Exercise data:
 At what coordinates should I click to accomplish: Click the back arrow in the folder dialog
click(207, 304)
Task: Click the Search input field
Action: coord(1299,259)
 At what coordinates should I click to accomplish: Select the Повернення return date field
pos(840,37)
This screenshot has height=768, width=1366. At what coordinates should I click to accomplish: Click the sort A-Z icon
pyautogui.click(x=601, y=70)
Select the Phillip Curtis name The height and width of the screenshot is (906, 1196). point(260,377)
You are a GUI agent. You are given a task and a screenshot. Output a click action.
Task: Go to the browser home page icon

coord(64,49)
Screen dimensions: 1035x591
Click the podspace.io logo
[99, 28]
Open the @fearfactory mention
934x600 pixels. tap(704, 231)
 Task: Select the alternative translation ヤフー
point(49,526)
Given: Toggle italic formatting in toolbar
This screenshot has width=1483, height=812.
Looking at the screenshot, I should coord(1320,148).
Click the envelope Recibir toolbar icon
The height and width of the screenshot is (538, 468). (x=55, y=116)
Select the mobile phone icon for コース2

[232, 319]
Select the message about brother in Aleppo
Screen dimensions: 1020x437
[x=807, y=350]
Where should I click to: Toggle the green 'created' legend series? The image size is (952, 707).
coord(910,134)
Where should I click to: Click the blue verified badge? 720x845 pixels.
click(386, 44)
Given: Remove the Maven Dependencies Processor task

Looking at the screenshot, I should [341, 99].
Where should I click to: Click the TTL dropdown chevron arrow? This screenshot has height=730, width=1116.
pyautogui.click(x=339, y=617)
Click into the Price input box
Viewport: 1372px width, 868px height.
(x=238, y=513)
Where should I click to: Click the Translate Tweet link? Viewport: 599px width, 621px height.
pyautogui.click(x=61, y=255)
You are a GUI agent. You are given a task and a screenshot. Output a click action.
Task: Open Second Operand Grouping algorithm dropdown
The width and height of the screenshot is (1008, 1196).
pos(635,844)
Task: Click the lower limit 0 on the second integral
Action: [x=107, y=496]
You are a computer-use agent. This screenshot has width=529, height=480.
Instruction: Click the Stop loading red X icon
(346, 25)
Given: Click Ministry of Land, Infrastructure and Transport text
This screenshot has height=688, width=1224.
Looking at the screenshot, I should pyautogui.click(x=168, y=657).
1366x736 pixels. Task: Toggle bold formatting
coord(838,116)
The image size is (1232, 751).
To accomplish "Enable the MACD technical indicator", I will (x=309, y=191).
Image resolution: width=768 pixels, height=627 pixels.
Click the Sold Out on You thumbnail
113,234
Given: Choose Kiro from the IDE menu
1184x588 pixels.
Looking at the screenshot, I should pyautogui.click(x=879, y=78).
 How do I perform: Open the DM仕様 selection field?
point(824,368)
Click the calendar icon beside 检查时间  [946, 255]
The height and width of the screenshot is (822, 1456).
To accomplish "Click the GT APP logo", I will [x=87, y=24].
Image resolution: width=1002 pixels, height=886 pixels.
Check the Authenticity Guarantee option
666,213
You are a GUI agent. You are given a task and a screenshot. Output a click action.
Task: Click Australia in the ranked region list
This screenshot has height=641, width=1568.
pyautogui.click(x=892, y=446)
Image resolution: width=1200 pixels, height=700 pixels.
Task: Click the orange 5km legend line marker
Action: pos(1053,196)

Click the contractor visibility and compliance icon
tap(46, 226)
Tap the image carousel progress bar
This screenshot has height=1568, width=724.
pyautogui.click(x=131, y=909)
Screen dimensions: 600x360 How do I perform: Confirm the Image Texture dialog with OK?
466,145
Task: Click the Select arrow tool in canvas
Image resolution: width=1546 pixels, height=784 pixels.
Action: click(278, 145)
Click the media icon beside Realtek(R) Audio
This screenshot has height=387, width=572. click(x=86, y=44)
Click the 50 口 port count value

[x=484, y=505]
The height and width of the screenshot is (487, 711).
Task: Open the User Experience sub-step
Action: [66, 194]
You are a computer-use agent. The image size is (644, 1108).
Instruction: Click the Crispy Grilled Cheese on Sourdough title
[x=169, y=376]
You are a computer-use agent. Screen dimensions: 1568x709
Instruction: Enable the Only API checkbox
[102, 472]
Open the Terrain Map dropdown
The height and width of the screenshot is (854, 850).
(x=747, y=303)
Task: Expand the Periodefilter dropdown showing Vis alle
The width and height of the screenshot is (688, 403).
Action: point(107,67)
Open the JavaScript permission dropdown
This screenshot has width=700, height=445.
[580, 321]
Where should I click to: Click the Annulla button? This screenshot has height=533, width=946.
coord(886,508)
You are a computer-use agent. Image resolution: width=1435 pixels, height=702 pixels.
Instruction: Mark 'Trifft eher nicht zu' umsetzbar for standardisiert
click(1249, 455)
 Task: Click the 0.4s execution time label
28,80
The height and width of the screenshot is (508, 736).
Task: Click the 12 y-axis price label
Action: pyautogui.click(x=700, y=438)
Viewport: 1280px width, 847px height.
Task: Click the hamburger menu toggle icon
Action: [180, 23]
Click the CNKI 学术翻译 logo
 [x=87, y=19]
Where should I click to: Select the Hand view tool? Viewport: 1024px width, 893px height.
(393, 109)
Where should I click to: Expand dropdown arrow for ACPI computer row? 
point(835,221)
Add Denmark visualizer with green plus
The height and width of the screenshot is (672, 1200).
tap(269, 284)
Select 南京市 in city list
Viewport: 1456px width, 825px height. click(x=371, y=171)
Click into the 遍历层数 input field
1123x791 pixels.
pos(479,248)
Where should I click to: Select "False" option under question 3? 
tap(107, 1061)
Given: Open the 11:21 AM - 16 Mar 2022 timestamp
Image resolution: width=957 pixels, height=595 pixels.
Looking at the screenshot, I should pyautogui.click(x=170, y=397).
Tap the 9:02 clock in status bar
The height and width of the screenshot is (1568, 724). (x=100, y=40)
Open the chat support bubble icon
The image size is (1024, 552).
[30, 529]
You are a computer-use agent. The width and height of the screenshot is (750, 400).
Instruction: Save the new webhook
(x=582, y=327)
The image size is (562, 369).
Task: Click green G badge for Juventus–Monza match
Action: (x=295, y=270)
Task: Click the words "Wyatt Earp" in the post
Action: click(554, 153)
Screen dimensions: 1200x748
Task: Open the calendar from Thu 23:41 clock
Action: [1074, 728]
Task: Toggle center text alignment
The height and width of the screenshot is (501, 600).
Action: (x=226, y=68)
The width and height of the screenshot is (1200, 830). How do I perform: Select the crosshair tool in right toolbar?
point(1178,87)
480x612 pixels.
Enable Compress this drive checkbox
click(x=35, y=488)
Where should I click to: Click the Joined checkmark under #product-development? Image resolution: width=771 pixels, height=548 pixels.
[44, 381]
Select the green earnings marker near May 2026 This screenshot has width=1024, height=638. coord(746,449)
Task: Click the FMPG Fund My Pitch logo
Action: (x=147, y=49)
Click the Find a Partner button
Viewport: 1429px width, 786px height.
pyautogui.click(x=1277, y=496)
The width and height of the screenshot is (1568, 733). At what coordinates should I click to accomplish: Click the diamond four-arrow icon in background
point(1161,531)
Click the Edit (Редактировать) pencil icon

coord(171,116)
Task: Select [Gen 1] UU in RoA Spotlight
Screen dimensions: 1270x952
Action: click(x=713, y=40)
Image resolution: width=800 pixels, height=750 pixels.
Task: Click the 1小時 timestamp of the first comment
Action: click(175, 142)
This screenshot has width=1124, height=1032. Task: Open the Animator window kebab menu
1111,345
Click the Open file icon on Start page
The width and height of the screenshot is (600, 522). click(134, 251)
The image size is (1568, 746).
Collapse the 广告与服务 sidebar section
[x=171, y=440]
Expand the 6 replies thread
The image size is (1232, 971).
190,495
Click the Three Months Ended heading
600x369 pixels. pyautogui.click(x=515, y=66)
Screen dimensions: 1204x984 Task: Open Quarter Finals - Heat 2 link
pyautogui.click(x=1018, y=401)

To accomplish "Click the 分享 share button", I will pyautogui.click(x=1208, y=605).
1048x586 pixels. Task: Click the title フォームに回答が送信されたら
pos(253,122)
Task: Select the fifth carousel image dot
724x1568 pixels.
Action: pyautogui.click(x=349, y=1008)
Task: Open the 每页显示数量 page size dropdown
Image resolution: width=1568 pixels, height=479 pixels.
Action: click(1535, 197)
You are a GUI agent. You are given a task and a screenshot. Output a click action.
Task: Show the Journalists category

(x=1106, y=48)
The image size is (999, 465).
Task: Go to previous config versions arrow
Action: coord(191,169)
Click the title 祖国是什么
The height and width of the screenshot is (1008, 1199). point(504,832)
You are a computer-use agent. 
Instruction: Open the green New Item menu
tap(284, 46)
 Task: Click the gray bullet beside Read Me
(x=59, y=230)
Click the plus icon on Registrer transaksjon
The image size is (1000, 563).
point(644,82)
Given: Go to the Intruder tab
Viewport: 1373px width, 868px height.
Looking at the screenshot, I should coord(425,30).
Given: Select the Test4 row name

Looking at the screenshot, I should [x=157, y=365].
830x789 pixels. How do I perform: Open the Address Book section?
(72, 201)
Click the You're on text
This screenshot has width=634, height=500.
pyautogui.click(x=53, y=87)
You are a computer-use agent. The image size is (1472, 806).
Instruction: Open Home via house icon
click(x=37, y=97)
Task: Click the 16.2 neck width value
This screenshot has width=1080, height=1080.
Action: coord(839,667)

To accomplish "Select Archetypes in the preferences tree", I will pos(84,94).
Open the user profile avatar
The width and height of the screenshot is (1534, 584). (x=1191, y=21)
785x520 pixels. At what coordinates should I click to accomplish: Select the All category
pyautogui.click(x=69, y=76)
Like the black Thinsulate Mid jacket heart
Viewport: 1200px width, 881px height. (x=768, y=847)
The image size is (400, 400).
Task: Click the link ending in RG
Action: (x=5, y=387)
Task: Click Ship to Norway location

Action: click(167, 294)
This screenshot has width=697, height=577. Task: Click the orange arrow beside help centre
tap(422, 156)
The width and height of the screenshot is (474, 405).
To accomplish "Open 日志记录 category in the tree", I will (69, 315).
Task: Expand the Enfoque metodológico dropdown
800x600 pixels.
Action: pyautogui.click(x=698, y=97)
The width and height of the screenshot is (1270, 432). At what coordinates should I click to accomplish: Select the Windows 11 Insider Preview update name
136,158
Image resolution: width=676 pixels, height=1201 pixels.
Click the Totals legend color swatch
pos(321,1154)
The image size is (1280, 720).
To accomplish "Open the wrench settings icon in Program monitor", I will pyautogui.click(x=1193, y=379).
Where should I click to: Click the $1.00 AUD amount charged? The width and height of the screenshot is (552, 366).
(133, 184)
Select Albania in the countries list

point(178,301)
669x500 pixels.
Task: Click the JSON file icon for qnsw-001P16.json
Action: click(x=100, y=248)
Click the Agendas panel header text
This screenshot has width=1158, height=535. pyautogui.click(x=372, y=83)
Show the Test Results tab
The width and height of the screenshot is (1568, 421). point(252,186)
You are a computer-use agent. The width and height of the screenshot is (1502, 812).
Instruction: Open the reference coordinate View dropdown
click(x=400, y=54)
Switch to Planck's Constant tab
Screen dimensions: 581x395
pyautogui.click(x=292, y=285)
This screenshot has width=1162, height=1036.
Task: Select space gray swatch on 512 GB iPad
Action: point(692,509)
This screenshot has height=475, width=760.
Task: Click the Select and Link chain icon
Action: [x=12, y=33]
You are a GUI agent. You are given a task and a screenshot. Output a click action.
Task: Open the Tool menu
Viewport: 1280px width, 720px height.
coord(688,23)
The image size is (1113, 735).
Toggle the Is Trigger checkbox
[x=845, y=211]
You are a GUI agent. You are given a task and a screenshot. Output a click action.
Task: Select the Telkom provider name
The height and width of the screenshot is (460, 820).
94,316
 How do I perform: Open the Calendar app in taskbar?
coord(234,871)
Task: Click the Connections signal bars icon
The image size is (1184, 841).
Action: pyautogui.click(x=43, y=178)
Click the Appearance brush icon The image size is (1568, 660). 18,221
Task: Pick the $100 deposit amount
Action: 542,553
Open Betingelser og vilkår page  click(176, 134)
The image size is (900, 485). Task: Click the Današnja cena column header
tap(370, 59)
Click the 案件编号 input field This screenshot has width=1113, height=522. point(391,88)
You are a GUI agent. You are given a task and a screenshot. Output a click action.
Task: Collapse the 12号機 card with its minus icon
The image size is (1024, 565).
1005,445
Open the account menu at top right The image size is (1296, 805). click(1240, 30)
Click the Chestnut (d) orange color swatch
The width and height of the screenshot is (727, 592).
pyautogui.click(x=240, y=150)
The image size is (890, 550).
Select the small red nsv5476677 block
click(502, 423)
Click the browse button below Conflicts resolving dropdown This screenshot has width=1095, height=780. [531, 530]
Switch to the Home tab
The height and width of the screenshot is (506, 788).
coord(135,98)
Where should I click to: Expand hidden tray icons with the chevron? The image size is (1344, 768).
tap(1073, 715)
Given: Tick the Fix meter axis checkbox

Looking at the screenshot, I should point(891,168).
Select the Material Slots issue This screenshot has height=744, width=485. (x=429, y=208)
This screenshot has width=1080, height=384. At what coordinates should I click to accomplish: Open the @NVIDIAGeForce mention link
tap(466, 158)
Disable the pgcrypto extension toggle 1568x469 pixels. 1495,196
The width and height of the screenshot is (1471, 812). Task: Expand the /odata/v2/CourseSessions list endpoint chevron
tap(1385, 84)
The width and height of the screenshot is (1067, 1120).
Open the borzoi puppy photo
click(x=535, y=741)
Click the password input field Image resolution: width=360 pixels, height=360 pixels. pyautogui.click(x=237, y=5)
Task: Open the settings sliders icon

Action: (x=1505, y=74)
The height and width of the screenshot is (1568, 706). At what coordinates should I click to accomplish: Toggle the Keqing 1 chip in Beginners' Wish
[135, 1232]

Task objective: From the material above, set down exactly the lines between the line holding "Image resolution: width=1546" and the line holding "Open the Terrain Map dropdown", inclusive. Include nothing else.

Answer section:
Image resolution: width=1546 pixels, height=784 pixels.
Action: click(278, 145)
Click the media icon beside Realtek(R) Audio
This screenshot has height=387, width=572. click(x=86, y=44)
Click the 50 口 port count value

[x=484, y=505]
The height and width of the screenshot is (487, 711).
Task: Open the User Experience sub-step
Action: [66, 194]
You are a computer-use agent. The image size is (644, 1108).
Instruction: Click the Crispy Grilled Cheese on Sourdough title
[x=169, y=376]
You are a computer-use agent. Screen dimensions: 1568x709
Instruction: Enable the Only API checkbox
[102, 472]
Open the Terrain Map dropdown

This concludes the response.